130. La dépense de l’entretien, du séjour et du traitement des personnes placées dans les asiles publics est réglés, après avis de la commission de surveillance, par le conseil général lorsque le département est propriétaire de l’établissement. (L. 1871, art. 46, n° 17.)

La dépense, dans les asiles privés, est fixée par les traités passés avec ces asiles par le conseil général. (L. art. 26, § 3 ; l. 1871, art. 46, n° 17.)

Enfin, dans certains départements, il existe des asiles publics qui ont une origine et une existence indépendantes des départements ; ces établissements sont alors placés sous l’autorité directe du ministre de l’intérieur. (Cir. Int., 8 oct. 1871.) Pour ces asiles, lorsque la dépense de l’entretien des aliénés n’est point fixée par un traité, elle est déterminée d’après un tarif arrêté par le préfet (L., art. 26, § 2), dans le département duquel l’asile est situé, après avis de la commission administrative ou de surveillance et du conseil général. La décision prise par le préfet à cet égard est un acte administratif qui n’est pas susceptible d’être attaqué par la voie contentieuse. (Ville de Bordeaux. Arr. du C. 22 juillet 1848.)

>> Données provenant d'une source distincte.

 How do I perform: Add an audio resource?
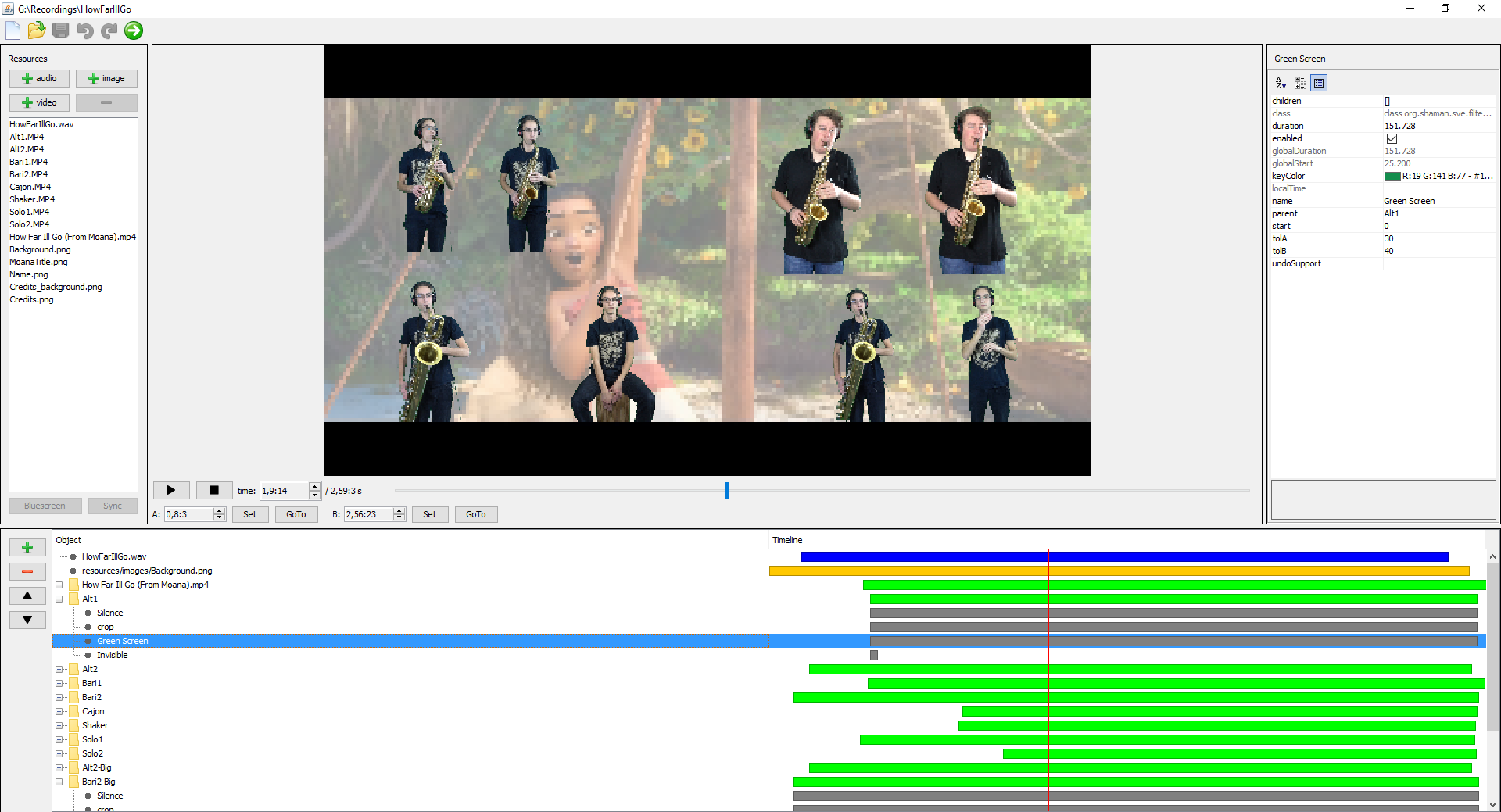[x=38, y=78]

131. Le devoir d’assistance du département vis-à-vis des aliénés est limité, par l’art. 28 de la loi de 1838, à ceux de ces malheureux qui lui appartiennent.

Que faut-il entendre par cette expression ?

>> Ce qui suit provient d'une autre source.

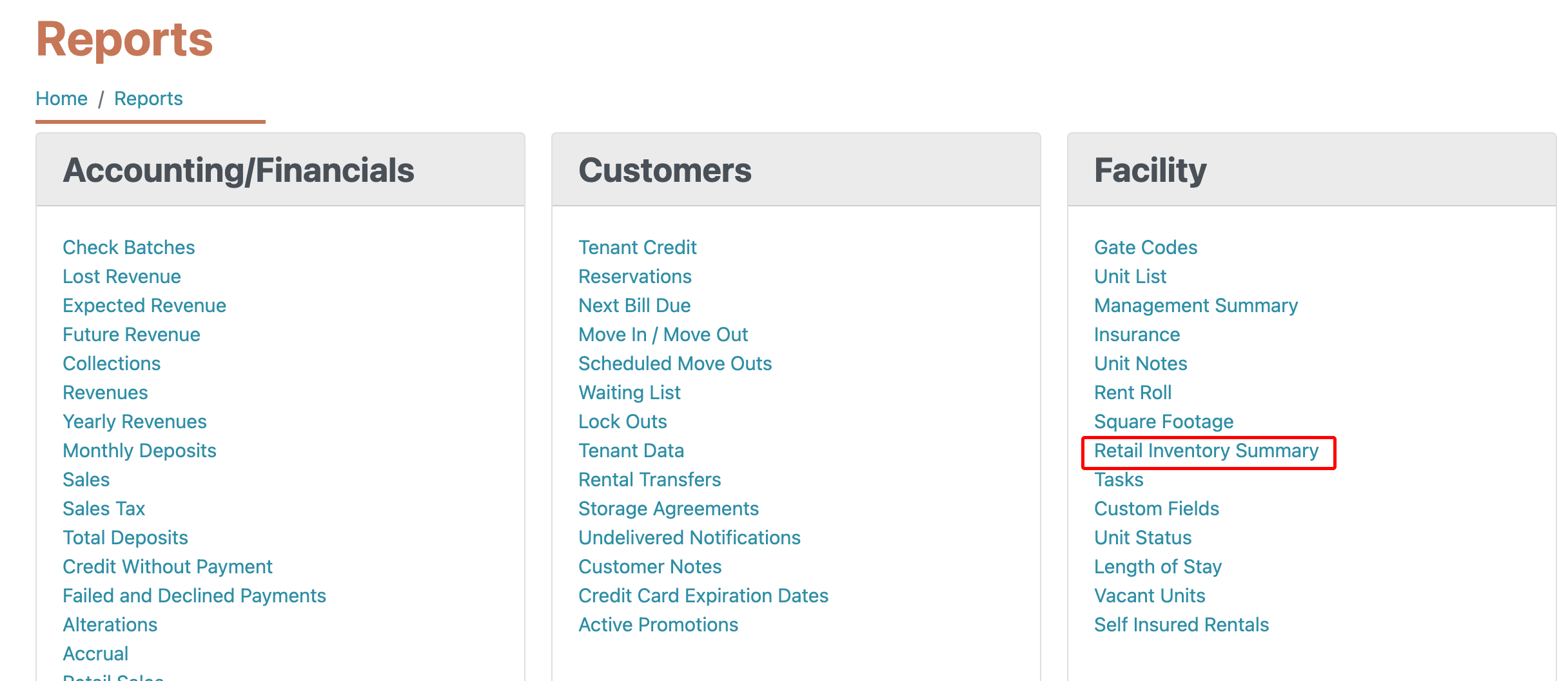View the Waiting List report
The image size is (1568, 681).
(629, 393)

Il faut entendre tout d’abord l’aliéné qui a son domicile de secours dans les limites du département. Qu’il faille s’attacher au domicile de secours, et non au domicile civil déterminé par les art. 102 et suivants du Code civil, c’est un point dont on est maintenant convenu dans le cours de la discussion de la loi et que la jurisprudence du Conseil d’État a consacré. (Arr. du C. 7 juin 1851, dép. de Seine-et-Oise c. le dép. de la Seine ; 15 juillet 1852, dép. de la Meurthe ; 6 avril 1854, dép. de la Seine c. le dép. de Loir-et-Cher et la ville de Vendôme ; 9 mars 1870, commune de Sancy.)

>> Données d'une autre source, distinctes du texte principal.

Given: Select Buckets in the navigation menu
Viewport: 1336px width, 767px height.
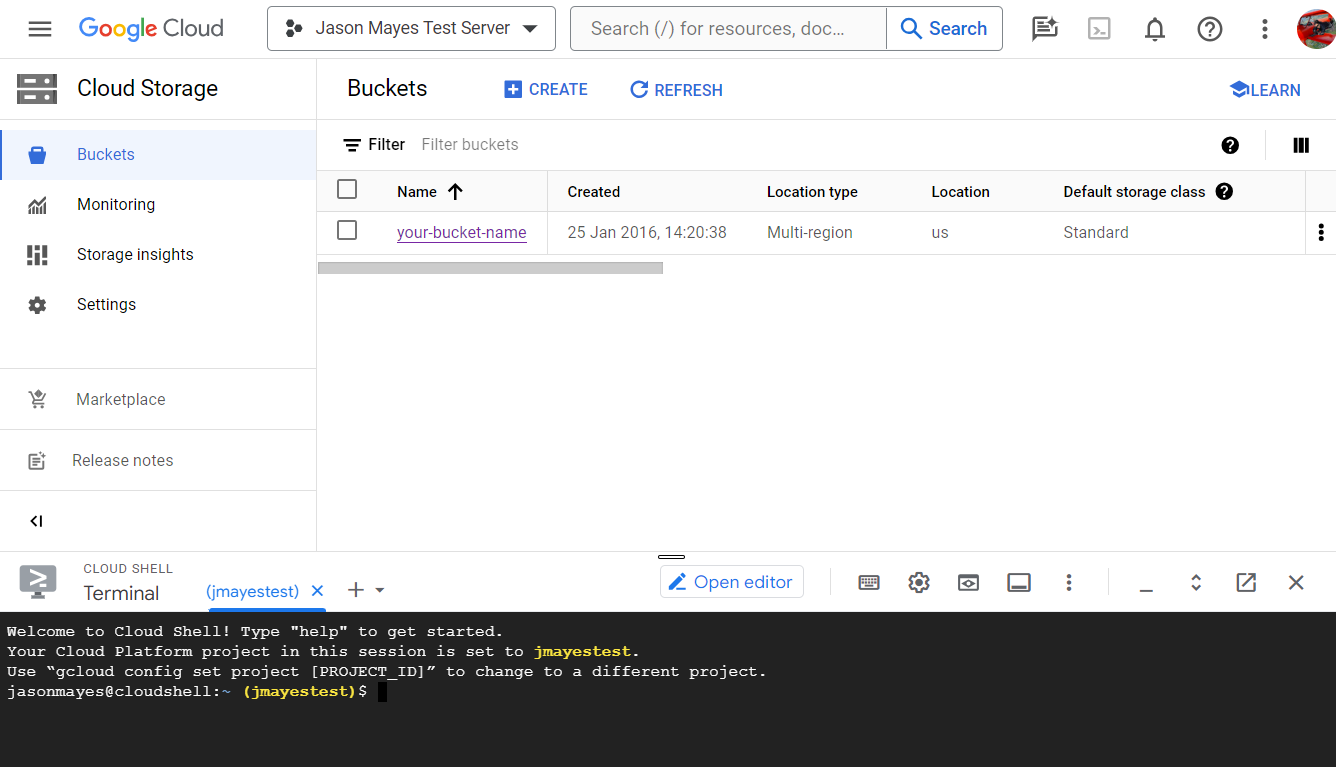Looking at the screenshot, I should coord(104,154).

132. Le lieu de la naissance est le lieu naturel du domicile de secours (art. 2 du titre V du décr. du 24 vendém. an II), et le lieu de naissance pour les enfants est le domicile habituel de la mère au moment où ils sont nés (art. 3). Le domicile de secours reste attaché au lieu de naissance jusqu’à l’âge de 21 ans, et contrairement au principe de l’art. 108 du Code civil, complétement étranger à cette matière, le changement de domicile ou de résidence des parents ou du tuteur n’a pas pour effet de transporter dans une nouvelle commune le domicile de secours des enfants mineurs soumis à leur autorité ; c’est ce qui résulte des art. 7 et 11 combinés du titre V du décret et c’est ce que le Conseil d’État a reconnu à l’égard de mineurs aliénés, nés dans le département de Seine-et-Oise, et dont les parents étaient venus depuis s’établir à Paris. (Arr. précité du 7 juin 1851. Voir dans le même sens, arr. Cons. d’Ét. 9 mars 1870, commune de Sancy.)

133. Le dernier domicile de secours se conserve jusqu’à l’acquisition d’un nouveau. (Art. 12 du décr. du 24 vendém. an II.)

La principale condition de l’acquisition d’un nouveau domicile de secours dans une commune, c’est un séjour d’une année dans cette commune (art. 4).